Wien –Theresienstadt – Wien
Michael Eisler von Terramare wurde am 20. Jänner 1877 in Wien geboren. Er besuchte das Schottengymnasium in Wien und nach seiner am 26. Juni 1901 erfolgten Promotion an der Universität Wien, ging er an das Pathologisch-anatomische Institut unter Anton Weichselbaum. In dieser Zeit entstanden fünf gemeinsame Arbeiten mit dem späteren Nobelpreisträger Karl Landsteiner. Die zwei Forscher befassten sich darin mit Hämaglutininsysteme. (H. EIBL, Die Entwicklung der Immunologie in der Donaumonarchie und der Ersten Weltkrieg. In: www. oegai.org. Siehe auch: Josef TEICHMANN, Bundestaatliches Serotherapeutisches Institut (Wien 1954). Paul SPEISER, Ferdinand G. SMEKAL, Karl Landesteiner, The discoverer of the blood-groups and a pioneer in the field of immunology. Biography of a Nobel Prize winner of the Vienna Medical School (Wien 1975), 129.) 1904 begann er seine Tätigkeit am Staatlichen-Serotherapeutischen Institut. Dort arbeitete Eisler von Terramare unter anderem zu den Formoltoxide. 1910 habilitierte er sich für allgemeine und experimentelle Pathologie, im Jänner 1917 wurde ihm der Titel a.o. Prof und 1922 der eines o.Prof. verliehen. (Vgl. Universitätsarchiv Wien (UAW), Medizinische Fakultät, Personalakt Michael Eisler von Terramare.)
Nach dem „Anschluß“ wurde das Staatlich-Serotherapeutische Institut arisiert und gehörte letztendlich den Farbwerke Hoechst/Behringwerke. Eisler von Terramare musste wie viele andere Mitarbeiter seine Tätigkeit für dieses Institut beenden. (EIBL, Entwicklung der Immunologie (Anm. 1).)
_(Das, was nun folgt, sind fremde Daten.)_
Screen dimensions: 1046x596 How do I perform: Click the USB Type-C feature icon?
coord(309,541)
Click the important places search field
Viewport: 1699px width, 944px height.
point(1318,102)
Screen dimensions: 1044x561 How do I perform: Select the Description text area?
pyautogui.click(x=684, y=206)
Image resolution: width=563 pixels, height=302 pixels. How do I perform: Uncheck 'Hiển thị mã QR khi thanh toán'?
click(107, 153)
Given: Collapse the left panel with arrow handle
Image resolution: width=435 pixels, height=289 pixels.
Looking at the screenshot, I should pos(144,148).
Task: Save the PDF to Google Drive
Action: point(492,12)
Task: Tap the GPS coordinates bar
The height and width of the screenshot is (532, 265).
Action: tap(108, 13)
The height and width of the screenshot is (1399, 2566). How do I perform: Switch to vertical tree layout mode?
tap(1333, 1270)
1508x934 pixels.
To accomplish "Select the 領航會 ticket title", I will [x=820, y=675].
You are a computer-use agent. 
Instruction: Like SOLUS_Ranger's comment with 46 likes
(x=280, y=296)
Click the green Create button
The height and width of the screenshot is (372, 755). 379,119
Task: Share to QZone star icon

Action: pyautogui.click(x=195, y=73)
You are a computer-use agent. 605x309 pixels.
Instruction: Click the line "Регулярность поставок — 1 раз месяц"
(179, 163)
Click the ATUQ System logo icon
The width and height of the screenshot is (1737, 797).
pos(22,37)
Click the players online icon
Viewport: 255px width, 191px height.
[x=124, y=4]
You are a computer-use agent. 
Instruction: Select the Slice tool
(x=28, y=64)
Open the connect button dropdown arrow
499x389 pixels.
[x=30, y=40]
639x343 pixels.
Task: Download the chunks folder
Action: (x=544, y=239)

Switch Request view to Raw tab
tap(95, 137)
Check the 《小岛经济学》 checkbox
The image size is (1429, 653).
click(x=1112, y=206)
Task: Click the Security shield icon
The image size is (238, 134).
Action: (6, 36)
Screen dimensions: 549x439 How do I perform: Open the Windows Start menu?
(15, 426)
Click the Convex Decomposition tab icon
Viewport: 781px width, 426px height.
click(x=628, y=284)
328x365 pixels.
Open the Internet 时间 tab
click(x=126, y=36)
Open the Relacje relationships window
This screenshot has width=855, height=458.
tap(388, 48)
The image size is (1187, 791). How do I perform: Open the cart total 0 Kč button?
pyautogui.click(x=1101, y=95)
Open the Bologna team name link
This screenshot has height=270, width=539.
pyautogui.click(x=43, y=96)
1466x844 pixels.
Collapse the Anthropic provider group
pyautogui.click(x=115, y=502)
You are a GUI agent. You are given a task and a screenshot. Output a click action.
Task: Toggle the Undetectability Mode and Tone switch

Die Ereignisse im März 1938 hatten aber auch Auswirkungen auf seine universitäre Laufbahn. Er wurde, basierend auf der Verordnung zur Neuordnung des Berufsbeamtentums mit Ende April 1939 in den Ruhestand versetzt. Er wurde somit, im Vergleich zu anderen Kolleginnen und Kollegen, erst relativ spät pensioniert.
Die nächsten Jahre seines Lebens sind vom geschichtswissenschaftlichen Standpunkt aus gesehen noch „schwarze Löcher“, und es konnte bisher noch nicht nachvollzogen werden, was er in der Zeit zwischen April 1939 und August 1944 tat. Es ist nicht klar, ob er sich in Wien aufhielt und unter welchen Bedingungen er diese Jahre verbrachte. Ein Vermerk Eislers von Terramare im Personalstandesblatt 1946 kann vielleicht eine Ahnung vermitteln, wie es ihm in diesen Jahren ergangen ist. Er schreibt darin unter Anmerkung: “Die gewünschten näheren Daten kann ich leider nicht anführen, da die betreffenden Dokumente von den Nazis bei Plünderung meiner Wohnung vernichtet wurden.“ (Personalstandesblatt 14.6.1946. In: UAW, Medizinische Fakultät, Personalakt Michael Eisler von Terramare.) Es gilt außerdem als gesichert, dass am 16. August 1944 von der Großen Schiffgasse, im 2. Wiener Gemeindebezirk, aus in das KZ Theresienstadt deportiert wurde. (Information von Mag. Lothar Hölbling, IKG Wien.) Es scheint angesichts seines Alters- er war zum Zeitpunkt der Deportation bereits 67 Jahre alt- ein Wunder gewesen zu sein, dass er die Schrecken des Konzentrationslagers überlebte.
Im Juli 1945 konnte er nach Wien zurückkehren. Bereits im November 1945 nahm er seine Tätigkeit am Bundesstaatlichen Serotherapeutischen Institut wieder auf, zu dessen wissenschaftlichen Leiter er von März 1946 bis März 1954 bestellt wurde.
In der Sitzung des Professorenkollegiums vom 21. November 1945 wurde außerdem beantragt Eisler von Terramare „im Sinne der Wiedergutmachung“ wieder in seine alte Stelle einzusetzen. (Brief vom 27.11.1945. In: UAW, Medizinische Fakultät, Personalakt Michael Eisler von Terramare.) Ab Februar 1946 lehrte und forschte er daher wieder an der Universität Wien. Ab 1948/49 wurde er zum Honorarprofessor ernannt. Da er als „Geschädigter“ galt und zwischen 1939 und 1945 nicht lehren konnte, wurde ihm gestattet bis zum 73. Lebensjahr zu unterrichten. Ab dem Studienjahr 1950/51 verzichtete er von sich aus, weiter an der Universität zu lehren. Er starb am 10. Februar 1970 in Wien.